Sociologist Ashley Mears, a professor at Boston University and a onetime model, looks at the problem from the standpoint of economics. Taking as an example Coco Rocha — the Canadian model who, incidentally, worked in a few secondary markets in the two years before her career switched over into hyperdrive — Mears writes, “The secrets to Coco’s success, and the dozens of girls that have come before and will surely come after her, have much less to do with Coco the person (or the body) than with the social context of an unstable market.” You see, it’s partly because fashion models are so objectively interchangeable in size, age, and height that their value in the fashion marketplace becomes subjective.

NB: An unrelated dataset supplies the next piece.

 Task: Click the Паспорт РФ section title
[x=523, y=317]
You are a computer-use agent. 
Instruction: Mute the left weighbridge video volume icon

Russell Marsh is perhaps fashion’s most influential casting director; he casts shows like Prada, Miu Miu, Dries Van Noten, Max Azria, Hervé Leger, among others. (My friend who was in the Great Wall show once explained her position in the industry as, “You know, Russell Marsh knows who I am, but it’s not like he’s going to cast me unless something really strange happens.”) Mears interviewed him:

When I put the question to him — why this model as opposed to that one? — he threw his hands up in the air, and excitedly pointed around his studio, “Why did I decide to buy this chair and sofa? You know, for me, it ticks the box. You know, it’s an internal thing!”
Like dozes of fashion producers I spoke with, Russell doesn’t really know what it is about a kid like Coco Rocha that excites him. He “just knows” if a model is right for him, and further, he “knows it when he sees it.” This instantaneous knowledge is what sociologist Patrik Aspers calls “contextual knowledge” that creative producers tap into as they broker otherwise “fuzzy” values like beauty and edginess. It’s also what sociologist Michel Abolafia has called “gut feeling” in his study of Wall Street traders — on the trading floor, brokers have a kind of 6th sense for what’s hot and cold.

In an unstable marketplace where the relative value of a cultural product is, by definition, subjective, people tend to cluster around the positions of established market leaders. (Like Steven Meisel. Or Russell Marsh.) And they behave as they think others will behave — just as, Mears writes, investors react to each other as well as to what they perceive to be likely movements in the market. In doing so, “they exacerbate systemic risk. Essentially, valuing financial goods is a matter of trying to be in fashion, which is a gamble.”

So that’s one reason fashion’s so dysfunctional. Perhaps we should go ahead and blame this one on capitalism? Awesome.